◆ **Given problem**
Reproduce the data below, substituting "Panther Tracks" for each occurrence of "Tiger Tracks" and keeping everything else unchanged.

(Stored dataset items)
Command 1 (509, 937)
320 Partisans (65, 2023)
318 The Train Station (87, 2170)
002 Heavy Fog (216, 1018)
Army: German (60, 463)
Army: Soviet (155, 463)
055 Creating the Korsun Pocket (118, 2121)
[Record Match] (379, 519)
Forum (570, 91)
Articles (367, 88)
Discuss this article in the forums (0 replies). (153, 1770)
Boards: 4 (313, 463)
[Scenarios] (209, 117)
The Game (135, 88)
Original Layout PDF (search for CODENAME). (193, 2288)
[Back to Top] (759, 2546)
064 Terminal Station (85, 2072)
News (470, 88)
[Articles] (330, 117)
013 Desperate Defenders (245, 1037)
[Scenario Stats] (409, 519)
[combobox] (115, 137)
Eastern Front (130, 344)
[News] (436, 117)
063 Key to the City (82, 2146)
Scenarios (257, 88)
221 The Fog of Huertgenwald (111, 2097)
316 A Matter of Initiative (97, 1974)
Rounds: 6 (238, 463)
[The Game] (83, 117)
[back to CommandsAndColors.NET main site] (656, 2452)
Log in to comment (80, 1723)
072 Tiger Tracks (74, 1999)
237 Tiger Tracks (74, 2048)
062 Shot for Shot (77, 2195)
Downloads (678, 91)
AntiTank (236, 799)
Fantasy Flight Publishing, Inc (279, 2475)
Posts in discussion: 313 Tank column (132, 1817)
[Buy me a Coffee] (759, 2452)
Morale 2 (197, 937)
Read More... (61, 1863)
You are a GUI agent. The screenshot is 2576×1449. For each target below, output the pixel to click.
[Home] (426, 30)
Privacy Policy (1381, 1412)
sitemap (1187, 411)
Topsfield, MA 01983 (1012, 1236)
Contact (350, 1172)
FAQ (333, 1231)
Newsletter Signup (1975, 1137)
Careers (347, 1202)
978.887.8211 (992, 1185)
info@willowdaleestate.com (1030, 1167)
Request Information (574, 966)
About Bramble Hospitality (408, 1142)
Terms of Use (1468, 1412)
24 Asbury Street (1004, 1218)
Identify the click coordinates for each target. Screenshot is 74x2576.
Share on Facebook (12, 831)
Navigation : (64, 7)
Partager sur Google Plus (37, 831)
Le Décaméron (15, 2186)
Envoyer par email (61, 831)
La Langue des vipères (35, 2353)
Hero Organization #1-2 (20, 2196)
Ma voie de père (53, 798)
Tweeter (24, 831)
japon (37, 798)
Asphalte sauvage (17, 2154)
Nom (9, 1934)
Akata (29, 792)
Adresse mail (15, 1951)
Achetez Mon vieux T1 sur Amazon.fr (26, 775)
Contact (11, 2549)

◆ **Task response**
Command 1 (509, 937)
320 Partisans (65, 2023)
318 The Train Station (87, 2170)
002 Heavy Fog (216, 1018)
Army: German (60, 463)
Army: Soviet (155, 463)
055 Creating the Korsun Pocket (118, 2121)
[Record Match] (379, 519)
Forum (570, 91)
Articles (367, 88)
Discuss this article in the forums (0 replies). (153, 1770)
Boards: 4 (313, 463)
[Scenarios] (209, 117)
The Game (135, 88)
Original Layout PDF (search for CODENAME). (193, 2288)
[Back to Top] (759, 2546)
064 Terminal Station (85, 2072)
News (470, 88)
[Articles] (330, 117)
013 Desperate Defenders (245, 1037)
[Scenario Stats] (409, 519)
[combobox] (115, 137)
Eastern Front (130, 344)
[News] (436, 117)
063 Key to the City (82, 2146)
Scenarios (257, 88)
221 The Fog of Huertgenwald (111, 2097)
316 A Matter of Initiative (97, 1974)
Rounds: 6 (238, 463)
[The Game] (83, 117)
[back to CommandsAndColors.NET main site] (656, 2452)
Log in to comment (80, 1723)
072 Panther Tracks (74, 1999)
237 Panther Tracks (74, 2048)
062 Shot for Shot (77, 2195)
Downloads (678, 91)
AntiTank (236, 799)
Fantasy Flight Publishing, Inc (279, 2475)
Posts in discussion: 313 Tank column (132, 1817)
[Buy me a Coffee] (759, 2452)
Morale 2 (197, 937)
Read More... (61, 1863)
You are a GUI agent. The screenshot is 2576×1449. For each target below, output the pixel to click.
[Home] (426, 30)
Privacy Policy (1381, 1412)
sitemap (1187, 411)
Topsfield, MA 01983 (1012, 1236)
Contact (350, 1172)
FAQ (333, 1231)
Newsletter Signup (1975, 1137)
Careers (347, 1202)
978.887.8211 (992, 1185)
info@willowdaleestate.com (1030, 1167)
Request Information (574, 966)
About Bramble Hospitality (408, 1142)
Terms of Use (1468, 1412)
24 Asbury Street (1004, 1218)
Identify the click coordinates for each target. Screenshot is 74x2576.
Share on Facebook (12, 831)
Navigation : (64, 7)
Partager sur Google Plus (37, 831)
Le Décaméron (15, 2186)
Envoyer par email (61, 831)
La Langue des vipères (35, 2353)
Hero Organization #1-2 (20, 2196)
Ma voie de père (53, 798)
Tweeter (24, 831)
japon (37, 798)
Asphalte sauvage (17, 2154)
Nom (9, 1934)
Akata (29, 792)
Adresse mail (15, 1951)
Achetez Mon vieux T1 sur Amazon.fr (26, 775)
Contact (11, 2549)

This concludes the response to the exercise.